++++ 掲載本文 ++++
ちょん切る
教師が、学生の答案を笑いのネタにするのは、決して趣味のいいことではないのですが、時々、思いがけない解答に脱力してしまうこともあるのです。
問題は、こんなんです。
やがて女歌舞伎が風紀上の理由から禁止され、男性による(18)歌舞伎へと取って代わり、これも同様の理由で禁止された。一六五三年(承応二)には役者の(19)を切ること、「(20)狂言づくし」をやることを条件に歌舞伎を許され、(21)歌舞伎となった。
答えは、18「若衆」、19「前髪」、20「物真似」、21「野良(野郎)」です。それで、ある答案の19の答えに、くっきりと力強く、
性器
と書かれていました。……司馬遷とか、カストラートとかを思い出したんでしょうか。歌舞伎を、ニューハーフ・ショーみたいなものと思っているのか……しばらく、ぷるぷる笑ってしまいました。
(ちなみに、同じ答えが二人いました。二人とも女子)
++++ 提供データ ++++
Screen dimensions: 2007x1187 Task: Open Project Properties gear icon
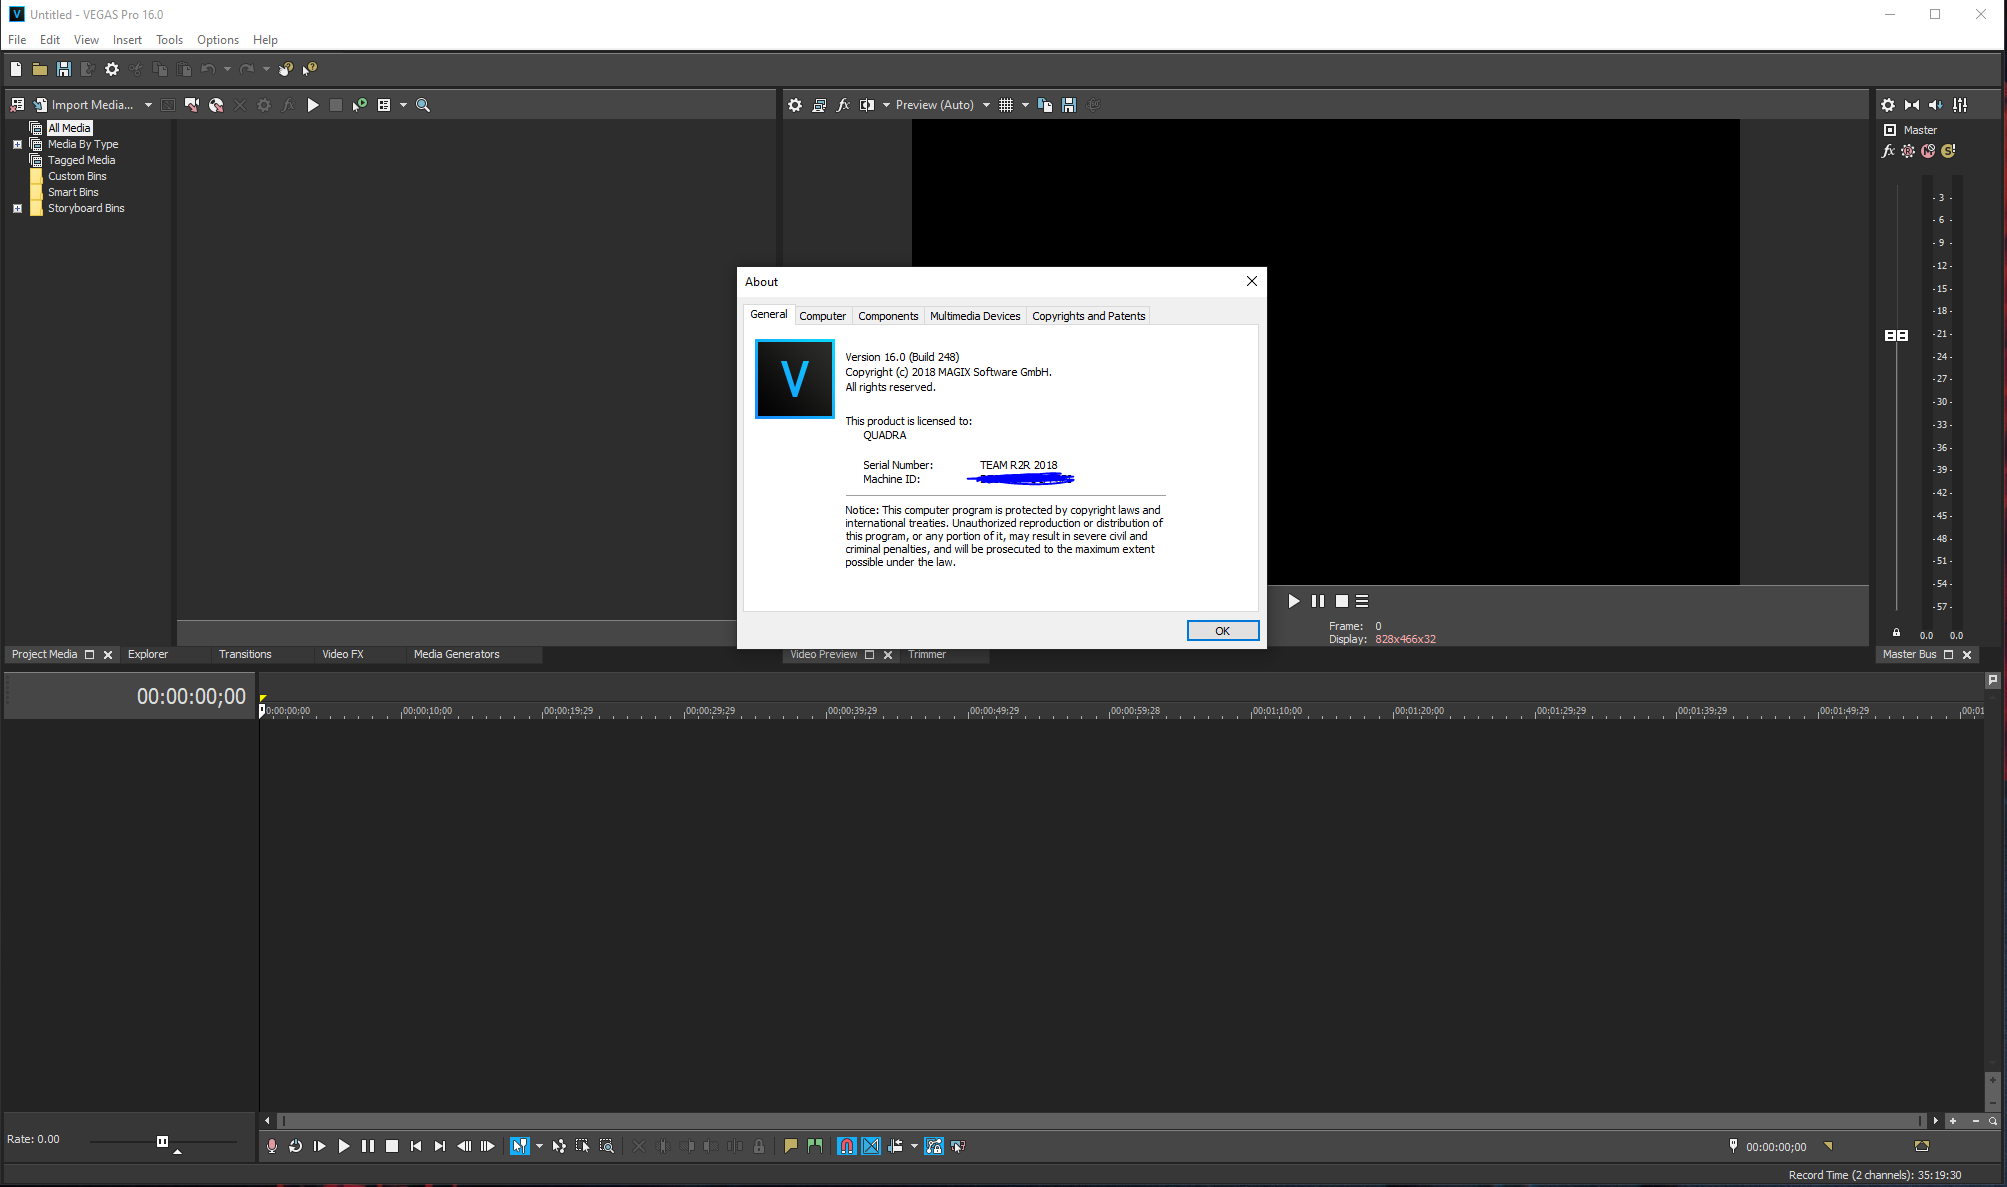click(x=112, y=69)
++++
小問:
掲載本文のうち、「答えは、18「若衆」、19「」から「ぷるぷる笑ってしまいました。」までの部分を、両端の語句も含めて一字一句そのまま書き写してください。 解答にあたっては、掲載本文のみを根拠としてください。

本問の解答:
答えは、18「若衆」、19「前髪」、20「物真似」、21「野良(野郎)」です。それで、ある答案の19の答えに、くっきりと力強く、
性器
と書かれていました。……司馬遷とか、カストラートとかを思い出したんでしょうか。歌舞伎を、ニューハーフ・ショーみたいなものと思っているのか……しばらく、ぷるぷる笑ってしまいました。